Hard Things Happened Long Ago

From a talk by Tim Jackins* at the New York City Regions’ Workshopin New York City, New York, USA, June 2016

Almost always, the things that were the hardest on us happened a long time ago. It isn’t that big things don’t sometimes happen later. It’s that the early hurts are the ones that really nail us to the ground, so we can’t move very far. And everything accumulates around them, taking advantage of our inability to think there. They’re the place where all the oppressions take root.

If we had been connected with someone as children, and hadn’t been hurt or could’ve kept discharging, we wouldn’t have believed any of the oppressions that were pushed at us. It’s when we can’t think, when we are alone, when there is no reference point that we are vulnerable to all sorts of distresses.

We gave up trying to discharge them. And because we weren’t able to work on them in the past, we now try to work on the most recent restimulation of them. We’ve mistaken the symptom for the cause.

We can be upset now by tiny things, especially when they’re done by the people we are counting on spending the rest of our lives with. Because we couldn’t discharge the hurt back then, and there is some hope we can discharge it now, we tend to grab the latest restimulation of it and shake it in each other’s face. “Yeah, see what you did?” (Laughter) Well, you know how well that works.

We feel entirely justified. Maybe we are. But we feel entirely justified because all of the old feelings from when we were justified are attached to it. It has the full head of steam [full force].

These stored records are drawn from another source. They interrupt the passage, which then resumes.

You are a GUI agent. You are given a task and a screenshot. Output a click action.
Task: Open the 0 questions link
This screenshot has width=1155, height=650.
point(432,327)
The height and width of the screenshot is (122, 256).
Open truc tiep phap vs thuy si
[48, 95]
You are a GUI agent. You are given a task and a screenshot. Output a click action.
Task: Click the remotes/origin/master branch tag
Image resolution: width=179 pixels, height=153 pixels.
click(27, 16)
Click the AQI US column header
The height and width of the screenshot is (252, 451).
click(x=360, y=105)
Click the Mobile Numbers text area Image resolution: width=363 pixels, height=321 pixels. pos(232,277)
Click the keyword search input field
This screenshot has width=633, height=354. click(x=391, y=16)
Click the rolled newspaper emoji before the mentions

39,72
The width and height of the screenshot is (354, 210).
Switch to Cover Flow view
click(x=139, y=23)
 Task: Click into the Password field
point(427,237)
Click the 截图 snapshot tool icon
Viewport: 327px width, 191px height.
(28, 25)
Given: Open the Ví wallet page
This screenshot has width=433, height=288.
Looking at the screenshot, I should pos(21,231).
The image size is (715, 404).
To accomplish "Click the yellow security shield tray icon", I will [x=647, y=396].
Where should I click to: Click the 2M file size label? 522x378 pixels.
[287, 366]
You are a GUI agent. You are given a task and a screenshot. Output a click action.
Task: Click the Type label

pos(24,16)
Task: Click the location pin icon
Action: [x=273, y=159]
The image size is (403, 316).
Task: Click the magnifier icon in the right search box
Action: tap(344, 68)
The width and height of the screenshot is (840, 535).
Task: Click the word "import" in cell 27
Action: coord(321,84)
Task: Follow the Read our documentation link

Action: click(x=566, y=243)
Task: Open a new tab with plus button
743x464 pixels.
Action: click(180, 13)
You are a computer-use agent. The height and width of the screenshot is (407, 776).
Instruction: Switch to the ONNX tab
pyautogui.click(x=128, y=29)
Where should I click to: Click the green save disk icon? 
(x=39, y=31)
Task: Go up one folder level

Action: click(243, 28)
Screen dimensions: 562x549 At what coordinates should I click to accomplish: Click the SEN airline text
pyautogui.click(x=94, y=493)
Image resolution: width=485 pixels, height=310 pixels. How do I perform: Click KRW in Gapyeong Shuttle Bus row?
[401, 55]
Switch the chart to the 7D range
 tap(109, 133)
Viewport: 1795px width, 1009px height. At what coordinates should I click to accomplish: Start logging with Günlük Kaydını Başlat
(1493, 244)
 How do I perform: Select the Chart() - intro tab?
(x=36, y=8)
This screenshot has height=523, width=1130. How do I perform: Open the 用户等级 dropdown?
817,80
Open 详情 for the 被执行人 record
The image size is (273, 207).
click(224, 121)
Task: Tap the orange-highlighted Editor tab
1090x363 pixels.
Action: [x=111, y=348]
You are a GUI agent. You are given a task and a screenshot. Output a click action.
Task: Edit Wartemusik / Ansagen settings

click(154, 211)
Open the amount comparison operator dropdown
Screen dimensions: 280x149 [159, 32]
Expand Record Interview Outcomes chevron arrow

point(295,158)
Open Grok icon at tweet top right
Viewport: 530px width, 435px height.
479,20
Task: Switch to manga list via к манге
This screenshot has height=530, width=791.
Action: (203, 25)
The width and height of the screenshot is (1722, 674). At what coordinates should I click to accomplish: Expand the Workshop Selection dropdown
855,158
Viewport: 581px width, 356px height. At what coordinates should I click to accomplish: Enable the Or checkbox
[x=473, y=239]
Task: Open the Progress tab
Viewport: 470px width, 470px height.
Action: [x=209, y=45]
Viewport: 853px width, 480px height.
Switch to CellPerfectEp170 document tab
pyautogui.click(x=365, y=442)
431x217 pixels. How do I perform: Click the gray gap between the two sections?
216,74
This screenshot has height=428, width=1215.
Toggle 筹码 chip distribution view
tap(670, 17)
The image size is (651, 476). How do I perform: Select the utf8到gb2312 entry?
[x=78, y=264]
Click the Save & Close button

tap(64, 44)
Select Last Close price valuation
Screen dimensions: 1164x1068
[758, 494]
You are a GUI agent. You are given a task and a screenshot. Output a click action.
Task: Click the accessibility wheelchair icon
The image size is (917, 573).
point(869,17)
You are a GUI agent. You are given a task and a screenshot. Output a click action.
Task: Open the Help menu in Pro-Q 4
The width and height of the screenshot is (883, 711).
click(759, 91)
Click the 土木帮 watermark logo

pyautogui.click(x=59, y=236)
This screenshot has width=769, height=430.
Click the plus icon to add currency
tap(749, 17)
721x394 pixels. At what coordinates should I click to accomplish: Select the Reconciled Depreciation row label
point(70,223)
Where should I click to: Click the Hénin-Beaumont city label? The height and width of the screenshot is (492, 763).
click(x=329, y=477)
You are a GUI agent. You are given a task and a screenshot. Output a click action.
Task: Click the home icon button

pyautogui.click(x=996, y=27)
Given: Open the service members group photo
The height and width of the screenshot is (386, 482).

You make some odd little comment, and your sweet, dear love turns and growls at you and shows fangs. What did you say; what did you do? Well, not much. But it hit the spot where he or she never had a chance to discharge and resolve something. It may absorb both of your attentions, but you can’t stay there and work on the restimulations very long without being confused. It makes you think it is real and not restimulation. It makes you think something really bad just happened, and it didn’t. Almost always, the harshest thing that happened is that you both got restimulated and lost in old distresses that you hadn’t had a chance to discharge and get rid of. That kind of thing confuses us and takes us off course, and it can take weeks to get back together enough to peer through a little opening at each other.

It’s fine to bring up a restimulation as a place to start a Co-Counseling session. It’s a flag that tells us where we are vulnerable. But to stay there very long has us working on something that will happen over and over again until we work on what caused the vulnerability: the early undischarged hurt.

As we work on the early things, we are less and less likely to be restimulated. The image I use is of trying to take down a tree that needs to be removed. We can go at it by clipping off leaf after leaf after leaf, but the leaves regrow, just like our restimulations. There will be another one tomorrow. If we really want to make a difference, we have to cut deeper, go down earlier and earlier. As we do that work, something can change.

It feels confusing, but with present-day restimulations, especially in relationships, we always have to decide that something’s not right with ourselves. Otherwise we end up in the helpless position of saying that because the other person restimulated us, it’s their fault. They may well have distress, but the fact that we are restimulated means that we have distress too. We didn’t cause it, we didn’t deserve it, but it is ours now. That feels unfair, but it doesn’t matter. We have a vulnerability there, and only we can change that. That’s the early work we have to do, so we don’t waste our time in confusion about each other in the present.

All of us here are the best allies we know how to be. We care as deeply about you as we know how to care, and it will get better as we do this work. There is nothing wrong with any of us. There is only work we need to do on the past, so that we can function more clearly with each other in the present.

(Present Time 185, October 2016)


* Tim Jackins is the International Reference Person for the Re-evaluation Counseling Communities.